Break up a list of strings in a pandas dataframe column into new columns based on first word of each sentence

Question

So I have roughly 40,000 rows of people and their complaints. I am attempting to sort them into their respective columns for analysis, and for other analysts at my company who use other tools can use this data.

DataFrame Example:

df = pd.DataFrame({"person": [1, 2, 3], 
                   "problems": ["body: knee hurts(bad-pain), toes hurt(BIG/MIDDLE); mind: stressed, tired", 
                                "soul: missing; mind: can't think; body: feels great(lifts weights), overweight(always bulking), missing a finger", 
                                "none"]})
df     
╔═══╦════════╦══════════════════════════════════════════════════════════════════════════════════════════════════════════════════╗
║   ║ person ║                                                     problems                                                     ║
╠═══╬════════╬══════════════════════════════════════════════════════════════════════════════════════════════════════════════════╣
║ 0 ║      1 ║ body: knee hurts(bad-pain), toes hurt(BIG/MIDDLE); mind: stressed, tired                                         ║
║ 1 ║      2 ║ soul: missing; mind: can't think; body: feels great(lifts weights), overweight(always bulking), missing a finger ║
║ 2 ║      3 ║ none                                                                                                             ║
╚═══╩════════╩══════════════════════════════════════════════════════════════════════════════════════════════════════════════════╝

Desired Output:

╔═══╦════════╦══════════════════════════════════════════════════════════════════════════════════════════════════════════════════╦════════════════════════════════════════════════════════════════════════════════╦═══════════════════════╦═══════════════╗
║   ║ person ║                                                     problems                                                     ║                                      body                                      ║         mind          ║     soul      ║
╠═══╬════════╬══════════════════════════════════════════════════════════════════════════════════════════════════════════════════╬════════════════════════════════════════════════════════════════════════════════╬═══════════════════════╬═══════════════╣
║ 0 ║      1 ║ body: knee hurts(bad-pain), toes hurt(BIG/MIDDLE); mind: stressed, tired                                         ║ body: knee hurts(bad-pain), toes hurt(BIG/MIDDLE)                              ║ mind: stressed, tired ║ NaN           ║
║ 1 ║      2 ║ soul: missing; mind: can't think; body: feels great(lifts weights), overweight(always bulking), missing a finger ║ body: feels great(lifts weights), overweight(always bulking), missing a finger ║ mind: can't think     ║ soul: missing ║
║ 2 ║      3 ║ none                                                                                                             ║ NaN                                                                            ║ NaN                   ║ NaN           ║
╚═══╩════════╩══════════════════════════════════════════════════════════════════════════════════════════════════════════════════╩════════════════════════════════════════════════════════════════════════════════╩═══════════════════════╩═══════════════╝

Things I've tried / where I'm at:

So I've been able to at least separate these with a regex statement that seems to do the job with my real data.

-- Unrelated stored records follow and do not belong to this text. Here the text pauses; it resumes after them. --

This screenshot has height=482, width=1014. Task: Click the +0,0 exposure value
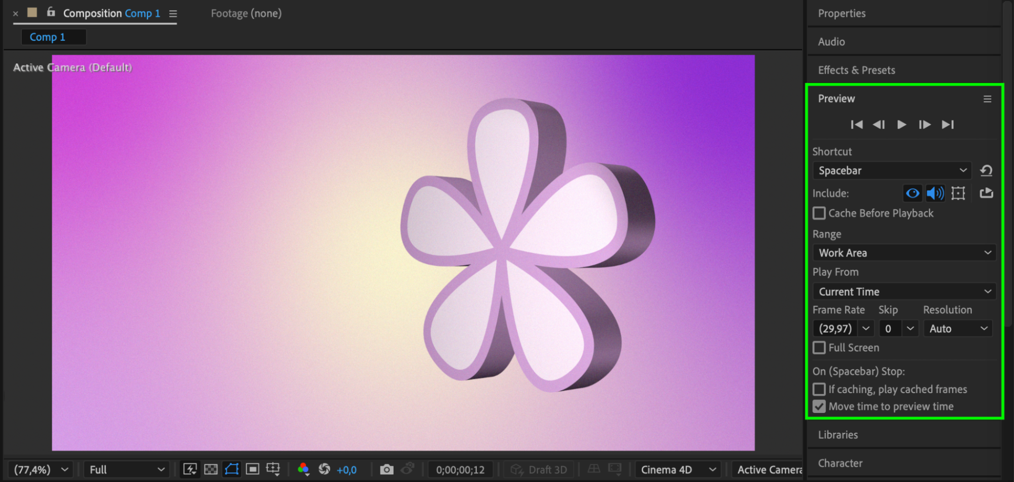click(346, 470)
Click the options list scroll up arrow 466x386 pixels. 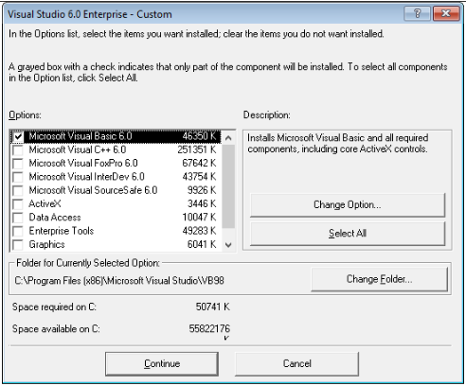[x=228, y=138]
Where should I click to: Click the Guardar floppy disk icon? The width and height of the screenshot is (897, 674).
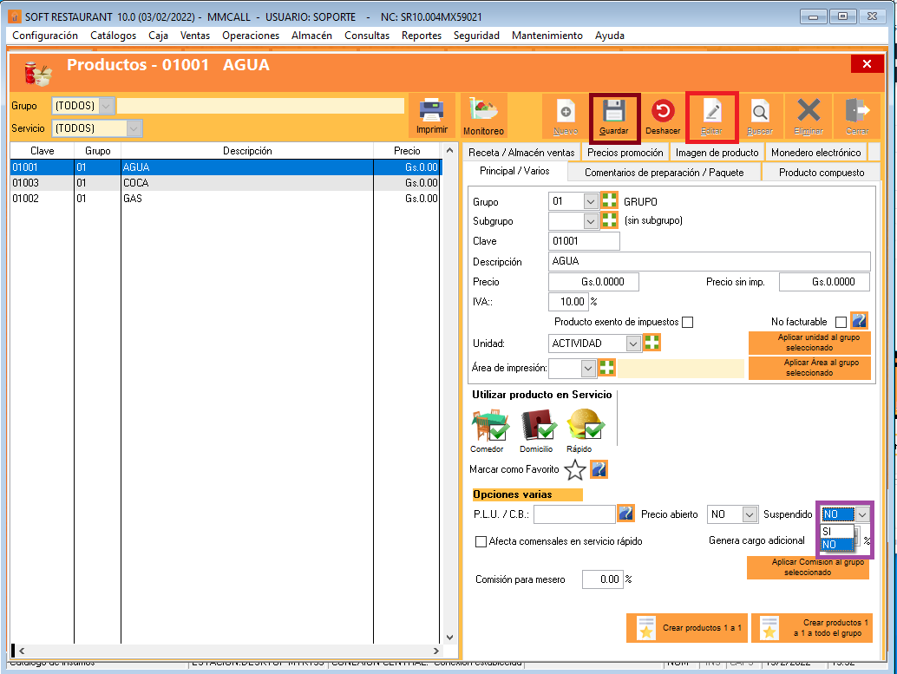pos(614,112)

df.problems.str.extractall(r"(\b(?!(?: \b))[\w\s.()',:/-]+)")


+---+-------+--------------------------------------------------------------------------------+
|   |       |                                       0                                        |
+---+-------+--------------------------------------------------------------------------------+
|   | match |                                                                                |
| 0 | 0     | body: knee hurts(bad-pain), toes hurt(BIG/MIDDLE)                              |
|   | 1     | mind: stressed, tired                                                          |
| 1 | 0     | soul: missing                                                                  |
|   | 1     | mind: can't think                                                              |
|   | 2     | body: feels great(lifts weights), overweight(always bulking), missing a finger |
| 2 | 0     | none                                                                           |
+---+-------+--------------------------------------------------------------------------------+

I'm a regex beginner, so I expect this could probably be done better. My original regex pattern was r'([^;]+)', but I was trying to exclude the space after the semi-colons.

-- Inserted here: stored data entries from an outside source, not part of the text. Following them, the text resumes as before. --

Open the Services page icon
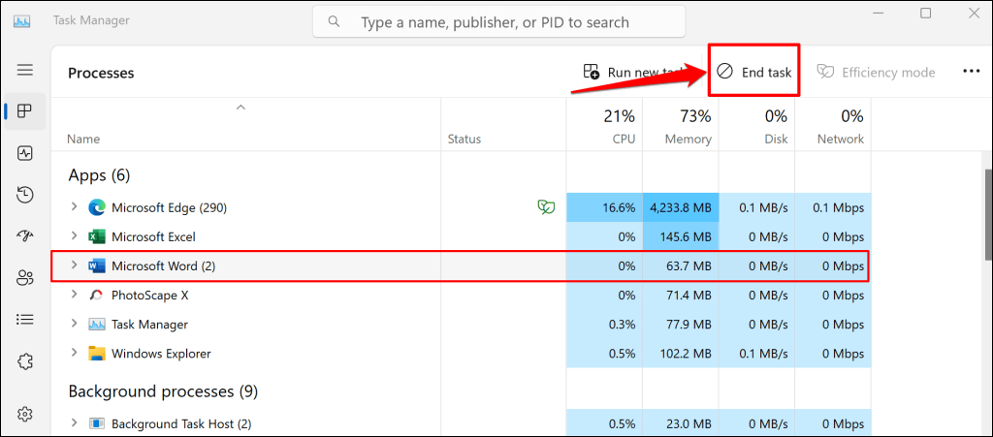This screenshot has height=437, width=993. 25,361
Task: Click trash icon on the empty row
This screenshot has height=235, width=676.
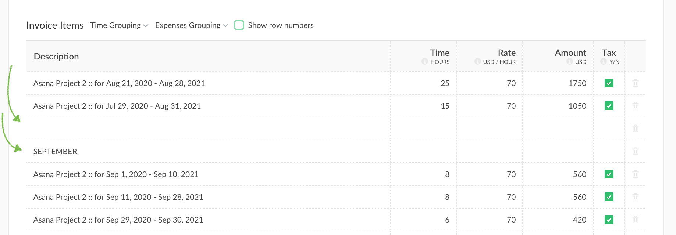Action: coord(635,129)
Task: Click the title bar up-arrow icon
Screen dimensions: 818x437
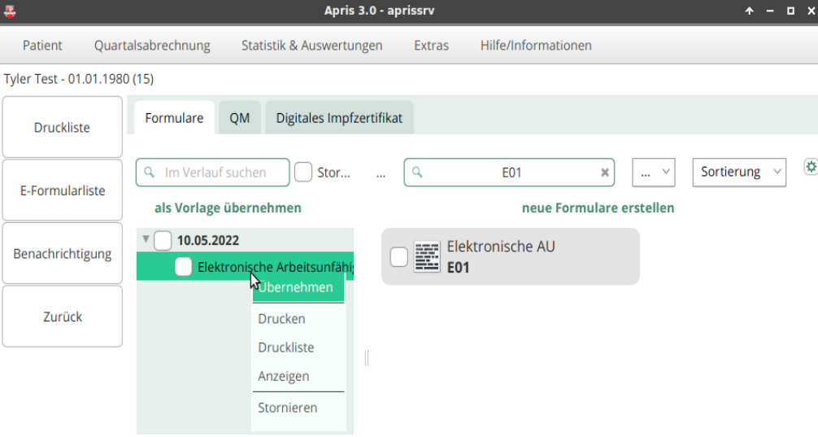Action: coord(749,11)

So I'm at a loss. I played with:

df.problems.str.extractall(r"(\b(?!(?: \b))[\w\s.()',:/-]+)").unstack(), which "works"(doesn't error out) with my example here.

But with my real data, I get an error: "ValueError: Index contains duplicate entries, cannot reshape"

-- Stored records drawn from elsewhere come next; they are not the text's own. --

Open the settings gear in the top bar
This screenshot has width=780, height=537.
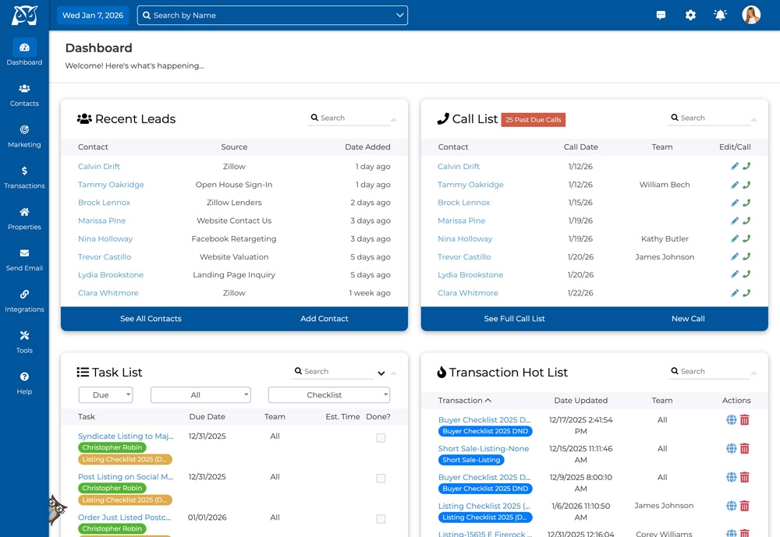[x=690, y=14]
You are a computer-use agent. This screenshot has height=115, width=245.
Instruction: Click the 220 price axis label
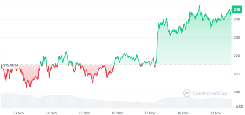[237, 55]
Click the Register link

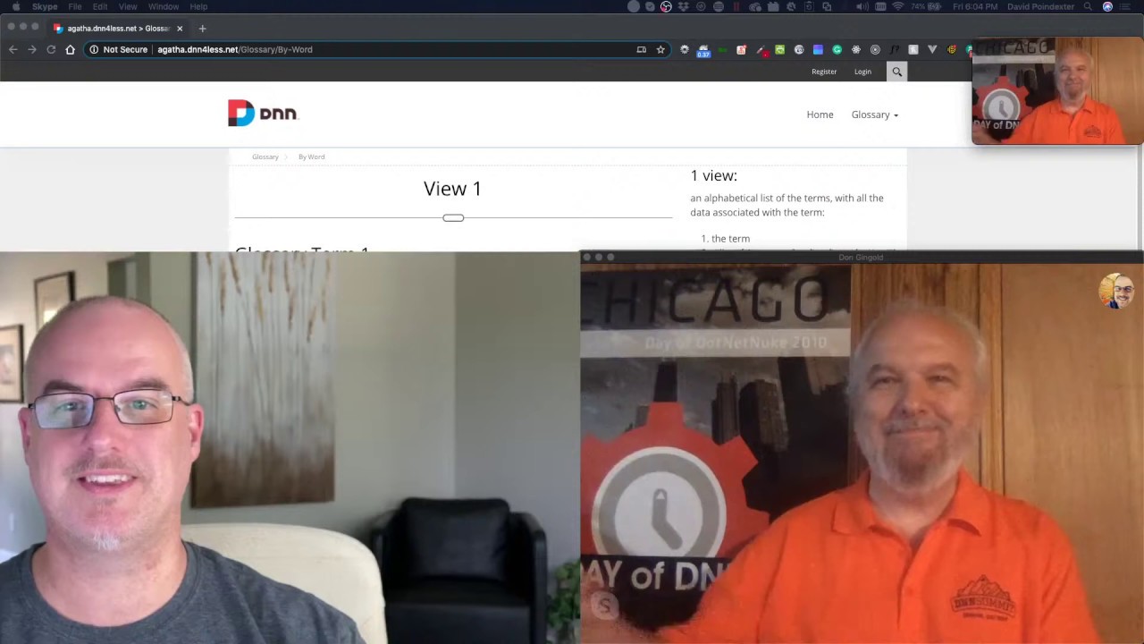point(824,72)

Even if it worked with my real data, I'd still have to figure out how to get these 'categories'(body, mind, soul) into assigned columns.

I'd probably have better luck if I could word this question better. I'm trying to really self-learn here, so I'll appreciate any leads even if they're not a complete solution.

I'm kind of sniffing a trail that maybe I can do this somehow with a groupby or multiIndex know-how. Kind of new to programming, so I'm still feeling my way around in the dark. I would appreciate any tips or ideas anyone has to offer. Thank you!

EDIT: I just want to come back and mention the error I was getting in my real data "ValueError: Index contains duplicate entries, cannot reshape" when using @WeNYoBen's solution:

(df.problems.str.extractall(r"(\b(?!(?: \b))[\w\s.()',:/-]+)")[0]
.str.split(':',expand=True)
.set_index(0,append=True)[1]
.unstack()
.groupby(level=0)
.first())

It turned out I had some groups with multiple colons. For example:

df = pd.DataFrame({"person": [1, 2, 3], 
                   "problems": ["body: knee hurts(bad-pain), toes hurt(BIG/MIDDLE); mind: stressed, energy: tired", 
                                "soul: missing; mind: can't think; body: feels great(lifts weights), overweight(always bulking), missing a finger", 
                                "none"]})




╔═══╦════════╦══════════════════════════════════════════════════════════════════════════════════════════════════════════════════╗
║   ║ person ║                                                     problems                                                     ║
╠═══╬════════╬══════════════════════════════════════════════════════════════════════════════════════════════════════════════════╣
║ 0 ║      1 ║ body: knee hurts(bad-pain), toes hurt(BIG/MIDDLE); mind: stressed, energy: tired                                 ║
║ 1 ║      2 ║ soul: missing; mind: can't think; body: feels great(lifts weights), overweight(always bulking), missing a finger ║
║ 2 ║      3 ║ none                                                                                                             ║
╚═══╩════════╩══════════════════════════════════════════════════════════════════════════════════════════════════════════════════╝

See the first row update reflecting the edge case I discovered ; mind: stressed, energy: tired.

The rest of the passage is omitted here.